President of the Supreme Court of Cyprus
- Incumbent
- Assumed office 1 July 2023
- Preceded by: Antonis R. Liatsos

Justice of the Supreme Court of Cyprus
- Incumbent
- Assumed office 16 September 2013

Personal details
- Born: 1960 (age 65–66) Limassol, Cyprus
- Children: 2
- Alma mater: Gray's Inn

= Katerina Stamatiou =

Cypriot judge (born 1960)

Katerina Stamatiou (Κατερίνα Σταματίου; born 1960) is a Cypriot judge. She has been justice of the Supreme Court of Cyprus since 2013 and its president since 2023.

==Career==
Stamatiou was born in Limassol, Cyprus, in 1960. She graduated in law in London, United Kingdom, and was admitted to the bar at Gray's Inn.
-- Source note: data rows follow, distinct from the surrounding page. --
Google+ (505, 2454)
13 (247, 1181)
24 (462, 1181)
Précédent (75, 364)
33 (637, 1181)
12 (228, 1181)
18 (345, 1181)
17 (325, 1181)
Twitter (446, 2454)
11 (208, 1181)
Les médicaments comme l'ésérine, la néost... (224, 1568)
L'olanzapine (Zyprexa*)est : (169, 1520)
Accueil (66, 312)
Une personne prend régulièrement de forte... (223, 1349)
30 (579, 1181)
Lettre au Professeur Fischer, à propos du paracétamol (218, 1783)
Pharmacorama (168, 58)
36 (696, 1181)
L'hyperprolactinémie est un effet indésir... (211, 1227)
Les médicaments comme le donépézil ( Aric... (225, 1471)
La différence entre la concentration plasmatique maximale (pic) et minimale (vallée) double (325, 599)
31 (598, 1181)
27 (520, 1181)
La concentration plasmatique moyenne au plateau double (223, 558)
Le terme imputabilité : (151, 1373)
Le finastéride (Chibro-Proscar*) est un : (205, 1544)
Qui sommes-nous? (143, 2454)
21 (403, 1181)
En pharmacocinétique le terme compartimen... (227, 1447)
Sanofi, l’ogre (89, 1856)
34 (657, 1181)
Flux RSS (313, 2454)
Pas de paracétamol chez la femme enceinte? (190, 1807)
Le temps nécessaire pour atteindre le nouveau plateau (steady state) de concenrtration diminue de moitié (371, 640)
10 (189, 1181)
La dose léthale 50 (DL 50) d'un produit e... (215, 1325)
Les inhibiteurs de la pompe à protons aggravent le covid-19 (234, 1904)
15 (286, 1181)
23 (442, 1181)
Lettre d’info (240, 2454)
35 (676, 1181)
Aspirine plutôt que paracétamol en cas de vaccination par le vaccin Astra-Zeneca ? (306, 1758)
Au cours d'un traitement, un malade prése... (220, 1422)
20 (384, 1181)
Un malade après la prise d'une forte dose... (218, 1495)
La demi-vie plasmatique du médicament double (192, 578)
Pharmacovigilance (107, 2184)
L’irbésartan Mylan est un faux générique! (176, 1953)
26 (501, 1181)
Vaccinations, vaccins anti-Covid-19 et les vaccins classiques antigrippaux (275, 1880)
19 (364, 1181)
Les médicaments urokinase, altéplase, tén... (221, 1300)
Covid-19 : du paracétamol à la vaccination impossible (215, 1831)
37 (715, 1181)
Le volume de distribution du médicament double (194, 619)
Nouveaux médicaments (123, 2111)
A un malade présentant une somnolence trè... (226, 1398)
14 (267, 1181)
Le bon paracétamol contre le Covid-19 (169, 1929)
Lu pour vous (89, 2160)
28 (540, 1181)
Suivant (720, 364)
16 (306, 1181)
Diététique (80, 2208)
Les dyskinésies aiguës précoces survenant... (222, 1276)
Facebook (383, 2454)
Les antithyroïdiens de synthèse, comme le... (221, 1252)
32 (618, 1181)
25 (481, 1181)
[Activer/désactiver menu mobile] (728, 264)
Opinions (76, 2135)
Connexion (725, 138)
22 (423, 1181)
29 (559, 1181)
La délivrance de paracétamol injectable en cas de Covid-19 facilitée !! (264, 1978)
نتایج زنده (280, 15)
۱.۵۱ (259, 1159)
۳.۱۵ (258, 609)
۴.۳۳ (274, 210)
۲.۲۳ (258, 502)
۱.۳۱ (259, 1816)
She returned to Cyprus and worked at a law firm in Limassol, she was also a member of the Limassol Bar Association, until 1993 when she was appointed district judge. In 2000, Stamatiou became a senior district judge, and in 2004, she was promoted to district court president. She presided over the Assize Court of Paphos and Limassol and served as Administrative President of the Paphos and Limassol District Courts.

On 16 September 2013, Stamatiou was appointed justice of the Supreme Court of Cyprus. In December 2022, following the approval of the Supreme Court and Constitutional Court reform, President Nikos Anastasiadis appointed Stamatiou as president of the Supreme Court, and she began her term on 1 July 2023. She advocates for the modernization and improvement of the efficiency of the Cypriot judicial system and promotes the introduction of modern data processing for the judiciary.

==Personal life==
She is married and has two children.